Ao fazer a introdução do livro sobre os escritos de Frei Caneca, o historiador Evaldo Cabral de Mello afirma que o protagonismo do frade ocorre na última fase de sua vida. O protagonismo, segundo o historiador, começa “com a Revolução de 1817, quando já ia nos 37 anos de sua idade, para circunscrever-se aos derradeiros oito; e como consistiu sobretudo no debate político, pode-se reduzir aos últimos quatro”.

A aproximação entre Frei Caneca e Gervásio Pires perdurou. Livres da prisão na Bahia, em 1821, o carmelita apoiou a Junta Governativa de Pernambuco chefiada por Gervásio Pires, que o nomeou professor da cadeira de geometria na Vila do Recife. A queda da junta empurrou Caneca para a oposição. Tempo depois, intensifica sua participação política durante o governo Manuel de Carvalho Paes de Andrade, que alcança o poder em dezembro de 1823 e proclama a Confederação do Equador em 2 de julho de 1824. A partir da proclamação, uma contestação ao autoritarismo de dom Pedro I em dissolver a Assembleia Nacional Constituinte, o sacerdote consegue o apoio do Ceará, do Rio Grande do Norte e da Paraíba para o movimento.

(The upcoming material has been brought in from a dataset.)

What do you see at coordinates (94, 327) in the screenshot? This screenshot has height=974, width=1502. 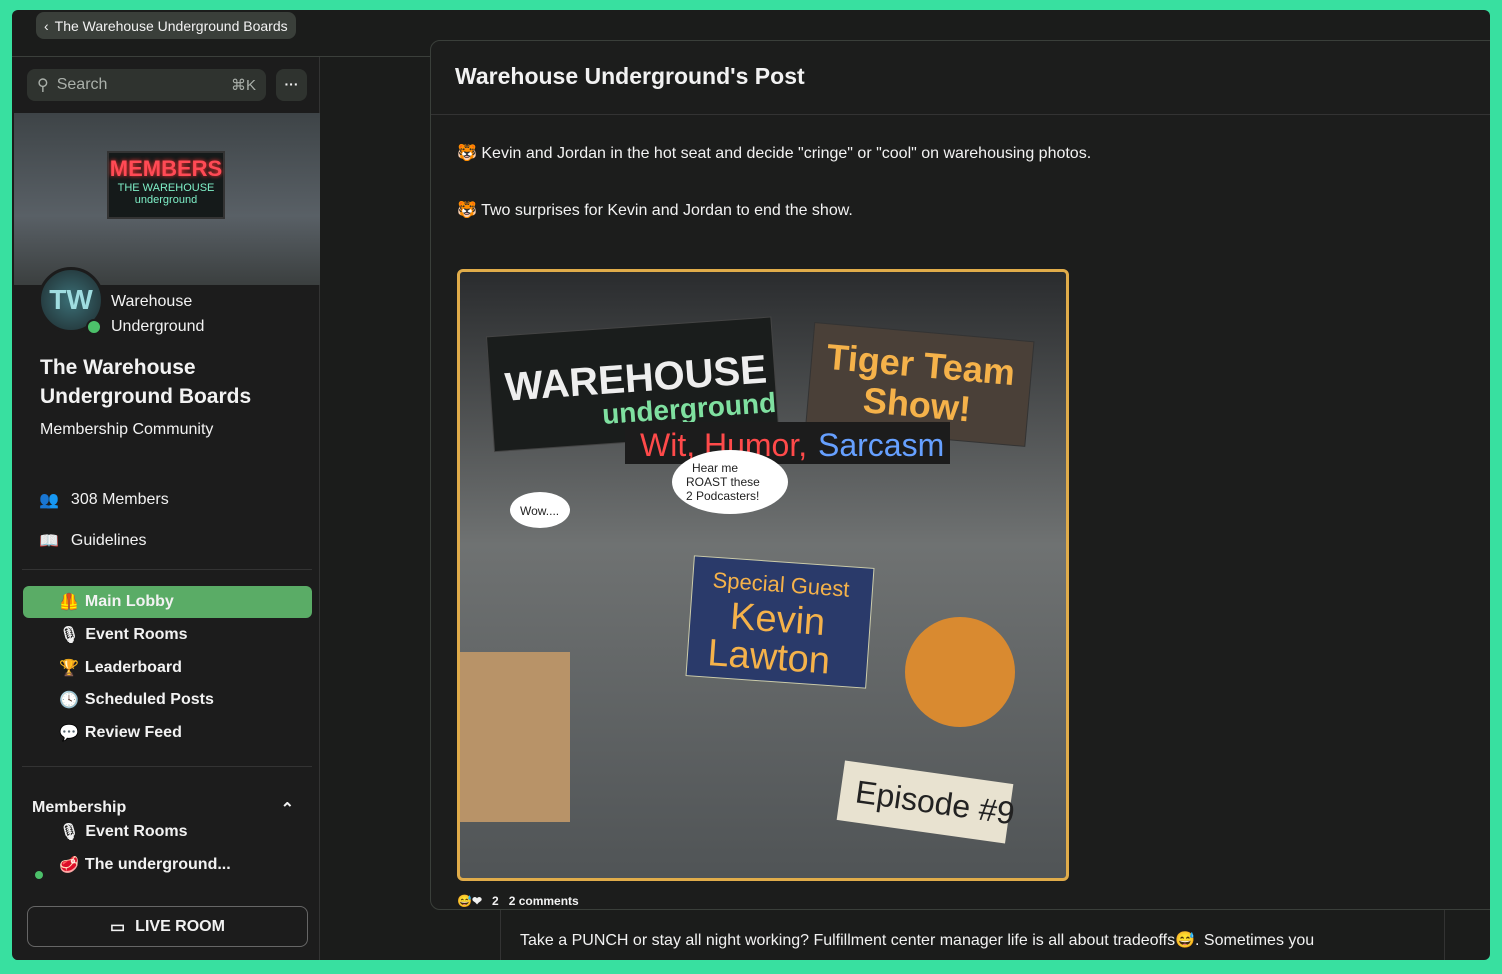 I see `online-status-dot` at bounding box center [94, 327].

Uma das constatações é que o tempo da gestão de Paes de Andrade é quase o mesmo da publicação do jornal Typhis Pernambucano, editado por Frei Caneca. De periodiocidade semanal, o Typhis teve a primeira edição no dia 25 de dezembro de 1823 e a última em 12 de agosto do ano seguinte. Foi em agosto que as forças imperiais desembarcam em Alagoas e se dirigem para o Recife. Em novembro de 1924, a Confederação do Equador chega ao fim, com Paes de Andrade fugindo para a Inglaterra e outros líderes sendo presos. Frei Caneca é julgado e condenado à morte, tendo os seus escritos  em favor da liberdade e do sistema republicano pesado para o veredito.

O professor de História da Universidade Federal de Pernambuco (UFPE), George Cabral afirma que Frei Caneca é “provavelmente o mais importante revolucionário no processo de Independência do Brasil”. Segundo ele, os quatro anos de prisão fizeram o sacerdote radicalizar os posicionamentos em favor das ideias liberais. “O seu principal legado é a obra política, com elementos que são atuais”, frisa. Exemplos são a defesa da participação cidadã nos destinos da nação, da liberdade expressão e de culto e a aposta na educação como poder transformador.
 
Linha do tempo

1779

Nasce no dia 20 de agosto em Recife, filho de Domingos da Silva Rabello e Francisca Alexandrina de Siqueira.

1796

Toma o hábito na Ordem do Carmo e professa os votos no ano seguinte.

1801

É ordenado aos 22 anos, o que exigiu uma dispensa apostólica.

1803

Foi designado professor de geometria e retórica do Convento do Carmo do Recife, onde também ensinou filosofia racional e moral.

1817

Integra a Revolução Pernambucana e é condenado à prisão em Salvador (BA).

1821

Retorna da prisão em Salvador para Pernambuco.

1824

Participa da Confederação do Equador, movimento derrotado pelas forças imperiais e que resulta na condenação à morte do frade.

1825

Fuzilado próximo aos muros do Forte das Cinco Pontas, no Recife.